> Aim of the exercise:
Reproduce every line of the material below without changing anything.

> Entries:

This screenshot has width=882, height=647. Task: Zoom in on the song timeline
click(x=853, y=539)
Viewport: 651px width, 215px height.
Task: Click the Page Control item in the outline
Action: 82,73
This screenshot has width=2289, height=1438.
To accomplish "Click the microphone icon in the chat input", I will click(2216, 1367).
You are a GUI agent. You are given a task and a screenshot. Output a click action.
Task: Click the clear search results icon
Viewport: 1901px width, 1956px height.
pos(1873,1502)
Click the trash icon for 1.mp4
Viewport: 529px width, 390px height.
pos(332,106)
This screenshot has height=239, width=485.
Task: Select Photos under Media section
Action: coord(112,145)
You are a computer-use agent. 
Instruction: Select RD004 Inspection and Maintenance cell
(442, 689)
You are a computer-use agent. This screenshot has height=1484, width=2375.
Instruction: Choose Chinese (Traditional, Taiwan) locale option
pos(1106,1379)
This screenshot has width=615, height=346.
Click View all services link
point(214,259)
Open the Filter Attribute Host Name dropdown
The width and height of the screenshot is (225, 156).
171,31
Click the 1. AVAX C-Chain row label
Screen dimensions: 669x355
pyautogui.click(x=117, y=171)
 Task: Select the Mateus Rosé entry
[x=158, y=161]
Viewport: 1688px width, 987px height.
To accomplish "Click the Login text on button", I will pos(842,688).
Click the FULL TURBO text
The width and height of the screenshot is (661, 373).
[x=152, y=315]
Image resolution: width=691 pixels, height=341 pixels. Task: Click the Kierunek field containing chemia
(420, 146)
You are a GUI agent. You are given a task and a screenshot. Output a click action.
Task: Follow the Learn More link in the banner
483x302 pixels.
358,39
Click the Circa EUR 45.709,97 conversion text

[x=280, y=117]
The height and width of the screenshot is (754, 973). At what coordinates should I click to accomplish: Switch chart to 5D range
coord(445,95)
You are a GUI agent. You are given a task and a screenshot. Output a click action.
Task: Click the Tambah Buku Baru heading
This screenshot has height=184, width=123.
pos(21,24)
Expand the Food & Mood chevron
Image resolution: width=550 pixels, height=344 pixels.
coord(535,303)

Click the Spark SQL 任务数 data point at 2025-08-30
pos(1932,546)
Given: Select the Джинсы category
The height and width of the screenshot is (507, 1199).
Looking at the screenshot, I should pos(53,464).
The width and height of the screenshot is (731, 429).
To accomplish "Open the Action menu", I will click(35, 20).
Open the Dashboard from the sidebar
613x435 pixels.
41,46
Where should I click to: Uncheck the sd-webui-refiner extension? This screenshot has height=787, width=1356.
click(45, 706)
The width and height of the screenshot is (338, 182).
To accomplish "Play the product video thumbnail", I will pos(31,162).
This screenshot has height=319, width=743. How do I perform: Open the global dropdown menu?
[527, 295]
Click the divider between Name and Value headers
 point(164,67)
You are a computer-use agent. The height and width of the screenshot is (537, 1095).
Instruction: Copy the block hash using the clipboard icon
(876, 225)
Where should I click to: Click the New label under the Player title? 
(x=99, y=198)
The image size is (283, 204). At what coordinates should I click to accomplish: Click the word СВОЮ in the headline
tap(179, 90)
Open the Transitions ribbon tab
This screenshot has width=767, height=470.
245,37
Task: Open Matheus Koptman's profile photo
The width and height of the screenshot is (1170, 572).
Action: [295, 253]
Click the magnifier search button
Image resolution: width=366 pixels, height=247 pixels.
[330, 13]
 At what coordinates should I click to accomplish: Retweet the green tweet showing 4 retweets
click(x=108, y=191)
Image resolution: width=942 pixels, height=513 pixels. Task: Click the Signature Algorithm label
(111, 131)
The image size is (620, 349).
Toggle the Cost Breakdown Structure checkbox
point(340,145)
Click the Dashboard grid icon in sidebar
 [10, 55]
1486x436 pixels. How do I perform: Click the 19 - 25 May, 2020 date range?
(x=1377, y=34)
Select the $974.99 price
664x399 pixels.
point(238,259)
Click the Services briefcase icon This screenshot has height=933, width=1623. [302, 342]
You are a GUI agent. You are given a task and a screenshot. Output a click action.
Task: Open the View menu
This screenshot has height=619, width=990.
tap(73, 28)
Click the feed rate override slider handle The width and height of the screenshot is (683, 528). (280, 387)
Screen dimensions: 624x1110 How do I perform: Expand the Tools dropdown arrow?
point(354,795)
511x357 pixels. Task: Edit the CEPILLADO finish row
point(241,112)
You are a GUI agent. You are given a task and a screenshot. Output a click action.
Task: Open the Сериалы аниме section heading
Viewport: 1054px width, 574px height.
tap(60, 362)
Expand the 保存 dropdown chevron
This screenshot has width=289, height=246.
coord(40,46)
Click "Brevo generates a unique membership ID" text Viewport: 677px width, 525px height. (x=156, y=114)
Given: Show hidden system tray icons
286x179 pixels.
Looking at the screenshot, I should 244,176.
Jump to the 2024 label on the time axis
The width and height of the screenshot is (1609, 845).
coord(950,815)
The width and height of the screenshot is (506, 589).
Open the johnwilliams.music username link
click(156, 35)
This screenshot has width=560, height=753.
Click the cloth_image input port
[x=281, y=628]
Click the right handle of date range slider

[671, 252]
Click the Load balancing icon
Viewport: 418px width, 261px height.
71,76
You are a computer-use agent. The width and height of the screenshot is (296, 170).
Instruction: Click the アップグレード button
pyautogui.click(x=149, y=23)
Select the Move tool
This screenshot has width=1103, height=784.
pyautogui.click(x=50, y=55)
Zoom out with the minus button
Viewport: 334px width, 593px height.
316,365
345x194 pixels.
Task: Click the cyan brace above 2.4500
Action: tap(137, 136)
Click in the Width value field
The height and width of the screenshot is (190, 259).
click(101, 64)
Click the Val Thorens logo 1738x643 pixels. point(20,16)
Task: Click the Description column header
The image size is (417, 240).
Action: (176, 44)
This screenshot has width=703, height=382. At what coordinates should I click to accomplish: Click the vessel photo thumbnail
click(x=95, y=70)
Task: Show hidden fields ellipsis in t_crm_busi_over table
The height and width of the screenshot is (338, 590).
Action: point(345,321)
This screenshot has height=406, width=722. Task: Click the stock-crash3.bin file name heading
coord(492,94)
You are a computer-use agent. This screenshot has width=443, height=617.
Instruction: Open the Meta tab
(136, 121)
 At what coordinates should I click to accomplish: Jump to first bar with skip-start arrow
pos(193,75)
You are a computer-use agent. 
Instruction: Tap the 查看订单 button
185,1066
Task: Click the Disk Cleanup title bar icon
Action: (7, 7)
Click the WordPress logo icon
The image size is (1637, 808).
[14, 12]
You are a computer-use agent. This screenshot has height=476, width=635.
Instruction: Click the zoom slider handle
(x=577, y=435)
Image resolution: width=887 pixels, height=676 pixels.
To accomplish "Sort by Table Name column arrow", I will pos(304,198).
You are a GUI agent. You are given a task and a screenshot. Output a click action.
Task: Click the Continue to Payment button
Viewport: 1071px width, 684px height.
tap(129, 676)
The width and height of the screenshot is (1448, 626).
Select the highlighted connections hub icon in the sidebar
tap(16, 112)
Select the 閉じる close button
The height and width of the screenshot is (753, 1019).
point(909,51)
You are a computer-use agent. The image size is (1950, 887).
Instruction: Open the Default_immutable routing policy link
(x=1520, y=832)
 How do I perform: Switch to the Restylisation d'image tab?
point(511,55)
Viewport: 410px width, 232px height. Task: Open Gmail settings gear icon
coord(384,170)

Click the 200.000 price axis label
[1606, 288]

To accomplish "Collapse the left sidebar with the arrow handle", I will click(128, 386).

> Finished task:
This screenshot has width=882, height=647. Task: Zoom in on the song timeline
click(x=853, y=539)
Viewport: 651px width, 215px height.
Task: Click the Page Control item in the outline
Action: 82,73
This screenshot has width=2289, height=1438.
To accomplish "Click the microphone icon in the chat input", I will click(2216, 1367).
You are a GUI agent. You are given a task and a screenshot. Output a click action.
Task: Click the clear search results icon
Viewport: 1901px width, 1956px height.
pos(1873,1502)
Click the trash icon for 1.mp4
Viewport: 529px width, 390px height.
pos(332,106)
This screenshot has height=239, width=485.
Task: Select Photos under Media section
Action: coord(112,145)
You are a computer-use agent. 
Instruction: Select RD004 Inspection and Maintenance cell
(442, 689)
You are a computer-use agent. This screenshot has height=1484, width=2375.
Instruction: Choose Chinese (Traditional, Taiwan) locale option
pos(1106,1379)
This screenshot has width=615, height=346.
Click View all services link
point(214,259)
Open the Filter Attribute Host Name dropdown
The width and height of the screenshot is (225, 156).
171,31
Click the 1. AVAX C-Chain row label
Screen dimensions: 669x355
pyautogui.click(x=117, y=171)
 Task: Select the Mateus Rosé entry
[x=158, y=161]
Viewport: 1688px width, 987px height.
To accomplish "Click the Login text on button", I will pos(842,688).
Click the FULL TURBO text
The width and height of the screenshot is (661, 373).
[x=152, y=315]
Image resolution: width=691 pixels, height=341 pixels. Task: Click the Kierunek field containing chemia
(420, 146)
You are a GUI agent. You are given a task and a screenshot. Output a click action.
Task: Follow the Learn More link in the banner
483x302 pixels.
358,39
Click the Circa EUR 45.709,97 conversion text

[x=280, y=117]
The height and width of the screenshot is (754, 973). At what coordinates should I click to accomplish: Switch chart to 5D range
coord(445,95)
You are a GUI agent. You are given a task and a screenshot. Output a click action.
Task: Click the Tambah Buku Baru heading
This screenshot has height=184, width=123.
pos(21,24)
Expand the Food & Mood chevron
Image resolution: width=550 pixels, height=344 pixels.
coord(535,303)

Click the Spark SQL 任务数 data point at 2025-08-30
pos(1932,546)
Given: Select the Джинсы category
The height and width of the screenshot is (507, 1199).
Looking at the screenshot, I should pos(53,464).
The width and height of the screenshot is (731, 429).
To accomplish "Open the Action menu", I will click(35, 20).
Open the Dashboard from the sidebar
613x435 pixels.
41,46
Where should I click to: Uncheck the sd-webui-refiner extension? This screenshot has height=787, width=1356.
click(45, 706)
The width and height of the screenshot is (338, 182).
To accomplish "Play the product video thumbnail", I will pos(31,162).
This screenshot has height=319, width=743. How do I perform: Open the global dropdown menu?
[527, 295]
Click the divider between Name and Value headers
 point(164,67)
You are a computer-use agent. The height and width of the screenshot is (537, 1095).
Instruction: Copy the block hash using the clipboard icon
(876, 225)
Where should I click to: Click the New label under the Player title? 
(x=99, y=198)
The image size is (283, 204). At what coordinates should I click to accomplish: Click the word СВОЮ in the headline
tap(179, 90)
Open the Transitions ribbon tab
This screenshot has width=767, height=470.
245,37
Task: Open Matheus Koptman's profile photo
The width and height of the screenshot is (1170, 572).
Action: [295, 253]
Click the magnifier search button
Image resolution: width=366 pixels, height=247 pixels.
[330, 13]
 At what coordinates should I click to accomplish: Retweet the green tweet showing 4 retweets
click(x=108, y=191)
Image resolution: width=942 pixels, height=513 pixels. Task: Click the Signature Algorithm label
(111, 131)
The image size is (620, 349).
Toggle the Cost Breakdown Structure checkbox
point(340,145)
Click the Dashboard grid icon in sidebar
 [10, 55]
1486x436 pixels. How do I perform: Click the 19 - 25 May, 2020 date range?
(x=1377, y=34)
Select the $974.99 price
664x399 pixels.
point(238,259)
Click the Services briefcase icon This screenshot has height=933, width=1623. [302, 342]
You are a GUI agent. You are given a task and a screenshot. Output a click action.
Task: Open the View menu
This screenshot has height=619, width=990.
tap(73, 28)
Click the feed rate override slider handle The width and height of the screenshot is (683, 528). (280, 387)
Screen dimensions: 624x1110 How do I perform: Expand the Tools dropdown arrow?
point(354,795)
511x357 pixels. Task: Edit the CEPILLADO finish row
point(241,112)
You are a GUI agent. You are given a task and a screenshot. Output a click action.
Task: Open the Сериалы аниме section heading
Viewport: 1054px width, 574px height.
tap(60, 362)
Expand the 保存 dropdown chevron
This screenshot has width=289, height=246.
coord(40,46)
Click "Brevo generates a unique membership ID" text Viewport: 677px width, 525px height. (x=156, y=114)
Given: Show hidden system tray icons
286x179 pixels.
Looking at the screenshot, I should 244,176.
Jump to the 2024 label on the time axis
The width and height of the screenshot is (1609, 845).
coord(950,815)
The width and height of the screenshot is (506, 589).
Open the johnwilliams.music username link
click(156, 35)
This screenshot has width=560, height=753.
Click the cloth_image input port
[x=281, y=628]
Click the right handle of date range slider

[671, 252]
Click the Load balancing icon
Viewport: 418px width, 261px height.
71,76
You are a computer-use agent. The width and height of the screenshot is (296, 170).
Instruction: Click the アップグレード button
pyautogui.click(x=149, y=23)
Select the Move tool
This screenshot has width=1103, height=784.
pyautogui.click(x=50, y=55)
Zoom out with the minus button
Viewport: 334px width, 593px height.
316,365
345x194 pixels.
Task: Click the cyan brace above 2.4500
Action: tap(137, 136)
Click in the Width value field
The height and width of the screenshot is (190, 259).
click(101, 64)
Click the Val Thorens logo 1738x643 pixels. point(20,16)
Task: Click the Description column header
The image size is (417, 240).
Action: (176, 44)
This screenshot has width=703, height=382. At what coordinates should I click to accomplish: Click the vessel photo thumbnail
click(x=95, y=70)
Task: Show hidden fields ellipsis in t_crm_busi_over table
The height and width of the screenshot is (338, 590).
Action: point(345,321)
This screenshot has height=406, width=722. Task: Click the stock-crash3.bin file name heading
coord(492,94)
You are a computer-use agent. This screenshot has width=443, height=617.
Instruction: Open the Meta tab
(136, 121)
 At what coordinates should I click to accomplish: Jump to first bar with skip-start arrow
pos(193,75)
You are a computer-use agent. 
Instruction: Tap the 查看订单 button
185,1066
Task: Click the Disk Cleanup title bar icon
Action: (7, 7)
Click the WordPress logo icon
The image size is (1637, 808).
[14, 12]
You are a computer-use agent. This screenshot has height=476, width=635.
Instruction: Click the zoom slider handle
(x=577, y=435)
Image resolution: width=887 pixels, height=676 pixels.
To accomplish "Sort by Table Name column arrow", I will pos(304,198).
You are a GUI agent. You are given a task and a screenshot. Output a click action.
Task: Click the Continue to Payment button
Viewport: 1071px width, 684px height.
tap(129, 676)
The width and height of the screenshot is (1448, 626).
Select the highlighted connections hub icon in the sidebar
tap(16, 112)
Select the 閉じる close button
The height and width of the screenshot is (753, 1019).
point(909,51)
You are a computer-use agent. The image size is (1950, 887).
Instruction: Open the Default_immutable routing policy link
(x=1520, y=832)
 How do I perform: Switch to the Restylisation d'image tab?
point(511,55)
Viewport: 410px width, 232px height. Task: Open Gmail settings gear icon
coord(384,170)

Click the 200.000 price axis label
[1606, 288]

To accomplish "Collapse the left sidebar with the arrow handle", I will click(128, 386).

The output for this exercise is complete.